------ Source records ------
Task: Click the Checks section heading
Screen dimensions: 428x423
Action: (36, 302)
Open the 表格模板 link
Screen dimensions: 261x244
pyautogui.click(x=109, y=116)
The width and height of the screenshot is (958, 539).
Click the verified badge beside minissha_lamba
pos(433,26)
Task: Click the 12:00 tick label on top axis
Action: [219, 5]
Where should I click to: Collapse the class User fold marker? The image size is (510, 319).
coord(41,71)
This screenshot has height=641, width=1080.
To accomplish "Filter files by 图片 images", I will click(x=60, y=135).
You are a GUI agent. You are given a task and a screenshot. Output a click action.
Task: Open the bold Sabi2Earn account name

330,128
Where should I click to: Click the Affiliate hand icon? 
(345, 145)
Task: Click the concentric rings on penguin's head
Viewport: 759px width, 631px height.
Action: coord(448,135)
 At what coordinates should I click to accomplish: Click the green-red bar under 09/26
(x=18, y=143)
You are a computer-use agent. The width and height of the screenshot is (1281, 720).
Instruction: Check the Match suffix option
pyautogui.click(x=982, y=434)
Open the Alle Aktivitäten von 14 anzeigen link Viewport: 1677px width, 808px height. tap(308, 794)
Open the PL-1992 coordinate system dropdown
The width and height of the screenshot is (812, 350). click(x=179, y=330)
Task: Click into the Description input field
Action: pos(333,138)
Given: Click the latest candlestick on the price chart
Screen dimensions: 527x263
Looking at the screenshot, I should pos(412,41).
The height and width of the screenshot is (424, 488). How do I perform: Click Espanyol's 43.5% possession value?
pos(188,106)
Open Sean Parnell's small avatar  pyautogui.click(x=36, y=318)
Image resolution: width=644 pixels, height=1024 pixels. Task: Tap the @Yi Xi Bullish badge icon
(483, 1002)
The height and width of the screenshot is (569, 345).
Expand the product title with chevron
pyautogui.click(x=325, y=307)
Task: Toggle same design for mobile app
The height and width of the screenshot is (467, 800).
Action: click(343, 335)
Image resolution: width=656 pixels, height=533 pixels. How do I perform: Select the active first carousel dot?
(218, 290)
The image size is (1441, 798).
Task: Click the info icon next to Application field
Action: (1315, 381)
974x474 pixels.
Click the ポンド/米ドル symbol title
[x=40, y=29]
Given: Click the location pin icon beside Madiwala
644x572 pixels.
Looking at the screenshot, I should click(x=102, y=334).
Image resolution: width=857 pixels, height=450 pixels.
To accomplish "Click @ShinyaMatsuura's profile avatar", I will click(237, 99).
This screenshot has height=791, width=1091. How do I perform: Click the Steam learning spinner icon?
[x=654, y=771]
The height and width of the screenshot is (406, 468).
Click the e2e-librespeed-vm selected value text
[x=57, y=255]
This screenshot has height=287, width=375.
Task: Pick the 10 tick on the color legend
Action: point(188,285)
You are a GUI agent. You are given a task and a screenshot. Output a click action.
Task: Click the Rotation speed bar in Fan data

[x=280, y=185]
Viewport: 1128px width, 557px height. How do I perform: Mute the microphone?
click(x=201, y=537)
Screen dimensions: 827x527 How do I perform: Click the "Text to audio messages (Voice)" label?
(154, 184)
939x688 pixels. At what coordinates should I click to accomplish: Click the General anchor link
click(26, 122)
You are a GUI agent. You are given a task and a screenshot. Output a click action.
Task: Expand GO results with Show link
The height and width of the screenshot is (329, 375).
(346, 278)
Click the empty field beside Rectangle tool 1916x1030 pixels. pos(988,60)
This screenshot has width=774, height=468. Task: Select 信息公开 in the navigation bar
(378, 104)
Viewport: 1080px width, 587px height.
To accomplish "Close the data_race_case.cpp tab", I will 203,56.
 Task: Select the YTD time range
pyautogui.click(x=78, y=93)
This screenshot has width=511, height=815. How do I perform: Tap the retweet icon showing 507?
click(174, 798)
------
_About this exercise_
Where the line containing "Viewport: 1128px width, 557px" appears, start copying, and go on exactly through the last line of the data.

_Output of the task_
Viewport: 1128px width, 557px height. How do I perform: Mute the microphone?
click(x=201, y=537)
Screen dimensions: 827x527 How do I perform: Click the "Text to audio messages (Voice)" label?
(154, 184)
939x688 pixels. At what coordinates should I click to accomplish: Click the General anchor link
click(26, 122)
You are a GUI agent. You are given a task and a screenshot. Output a click action.
Task: Expand GO results with Show link
The height and width of the screenshot is (329, 375).
(346, 278)
Click the empty field beside Rectangle tool 1916x1030 pixels. pos(988,60)
This screenshot has width=774, height=468. Task: Select 信息公开 in the navigation bar
(378, 104)
Viewport: 1080px width, 587px height.
To accomplish "Close the data_race_case.cpp tab", I will 203,56.
 Task: Select the YTD time range
pyautogui.click(x=78, y=93)
This screenshot has width=511, height=815. How do I perform: Tap the retweet icon showing 507?
click(174, 798)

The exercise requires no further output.